I too would not be surprised to see gay marriage passed, in a year or two, as an attempt by the Coalition to grab a chunk of easy voters share when the next election looms, or when Labor (or whoever) starts building a bit of party momentum. Optimistic thinking maybe, but I do believe marriage equality is a ball in motion that wont stop moving. It may take longer than we'd like, but it will happen.
Regardless, tragic outcome. I really don't think this election is a product of anything less than Labor's repulsive self destruction crippling any chance they had this election, and the Coalition's borderline blanket negativity/fearmongering campaign that was less about prioritising them and more about dismantling the opposition.
I'm far from the most politically savvy person around, but the silver lining to this result is hard to see, and the reasoning unconvincing. More or less every argument I've heard pro-Coalition support has been a recycling of their campaign rhetoric. "Change", "Labor/Greens Waste", "Boats", "National Debt", etc. No policies, no reasoning, and no argument why the Coalition will instil a progressive government that betters the education, health, freedoms, workforce, economy, and welfare of Australia citizens as a whole, instead a check-list of negative buzzwords and dribble of vague "Labor failures".
Optimism grants me three comfort blankets:
1) The senate will block the worst of the Coalition's policies, while retaining some of Labor's better policies that are already in motion, for majority of their term. Note: This may not happen, depending on how the senate ends up (which going by the op is not good).
2) Despite convincing the average Australian our country is in a financial crisis when we're as far removed as possible, the Coalition's economic reforms don't dig us into deep hole that not even a new party in power three years from now can salvage.
3) The Coalition's relatively weak priority gains clash with the opposition's major losses, the latter group of disillusioned voters eventually rallied together by a progressive, organised party that can provide decent competition (at least on a senate level) with the Coalition come next election.
Regardless, things wont change overnight. It's the long term I'm worried about, because laying foundations for the long term is what matters most. Based on the policies I know, the Coalition government is not one I envision as positive or progressive for Australian society, nor Australia's place on a global scale. And thus, unless proven otherwise, the sooner it gone, the better.
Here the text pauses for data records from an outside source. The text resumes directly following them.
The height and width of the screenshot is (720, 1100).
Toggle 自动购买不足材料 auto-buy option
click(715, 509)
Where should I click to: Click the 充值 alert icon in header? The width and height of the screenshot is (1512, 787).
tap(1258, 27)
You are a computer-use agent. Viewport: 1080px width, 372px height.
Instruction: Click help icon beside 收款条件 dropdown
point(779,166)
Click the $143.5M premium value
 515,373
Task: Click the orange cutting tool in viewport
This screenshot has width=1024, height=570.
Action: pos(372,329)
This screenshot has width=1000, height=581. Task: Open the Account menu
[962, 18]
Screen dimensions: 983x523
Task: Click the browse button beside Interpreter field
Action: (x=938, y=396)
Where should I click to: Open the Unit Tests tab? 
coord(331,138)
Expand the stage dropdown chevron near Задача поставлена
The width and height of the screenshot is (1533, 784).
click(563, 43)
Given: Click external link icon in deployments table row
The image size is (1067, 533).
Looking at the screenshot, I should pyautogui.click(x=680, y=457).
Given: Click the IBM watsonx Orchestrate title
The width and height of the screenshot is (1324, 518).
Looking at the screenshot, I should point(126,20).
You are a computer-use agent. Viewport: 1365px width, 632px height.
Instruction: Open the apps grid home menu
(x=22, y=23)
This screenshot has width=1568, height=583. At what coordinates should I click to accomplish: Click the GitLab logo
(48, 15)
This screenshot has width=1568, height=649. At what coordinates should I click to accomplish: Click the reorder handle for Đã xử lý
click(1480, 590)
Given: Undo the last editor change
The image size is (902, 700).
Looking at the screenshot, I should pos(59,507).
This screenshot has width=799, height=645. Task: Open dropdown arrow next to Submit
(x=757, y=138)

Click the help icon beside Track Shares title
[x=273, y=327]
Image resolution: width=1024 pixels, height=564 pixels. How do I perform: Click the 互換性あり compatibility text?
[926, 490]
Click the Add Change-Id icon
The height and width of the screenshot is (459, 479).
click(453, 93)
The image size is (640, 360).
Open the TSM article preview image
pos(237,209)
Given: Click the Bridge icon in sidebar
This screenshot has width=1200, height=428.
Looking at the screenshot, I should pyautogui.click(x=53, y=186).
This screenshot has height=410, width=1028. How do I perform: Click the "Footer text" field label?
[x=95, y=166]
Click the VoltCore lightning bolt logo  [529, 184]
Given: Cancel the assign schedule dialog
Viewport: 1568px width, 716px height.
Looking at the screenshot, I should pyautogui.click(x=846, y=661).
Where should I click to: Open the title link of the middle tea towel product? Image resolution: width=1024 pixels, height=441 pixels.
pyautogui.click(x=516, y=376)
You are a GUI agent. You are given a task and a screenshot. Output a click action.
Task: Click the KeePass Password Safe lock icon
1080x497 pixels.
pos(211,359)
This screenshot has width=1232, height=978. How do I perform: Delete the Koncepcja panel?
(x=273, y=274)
It breaks my heart to speak to Liberal voters who simply provide no excuse for their vote other than "change". It's the laziest, intellectually dishonest form of decision making, as well as the most reckless and short sighted. It's a fallacy. Nobody votes for "change". Change isn't a thing, it's a process. You vote to change recognised policies for other, preferable policies. To vote for change to policies you don't know, care to know, or understand is dangerous.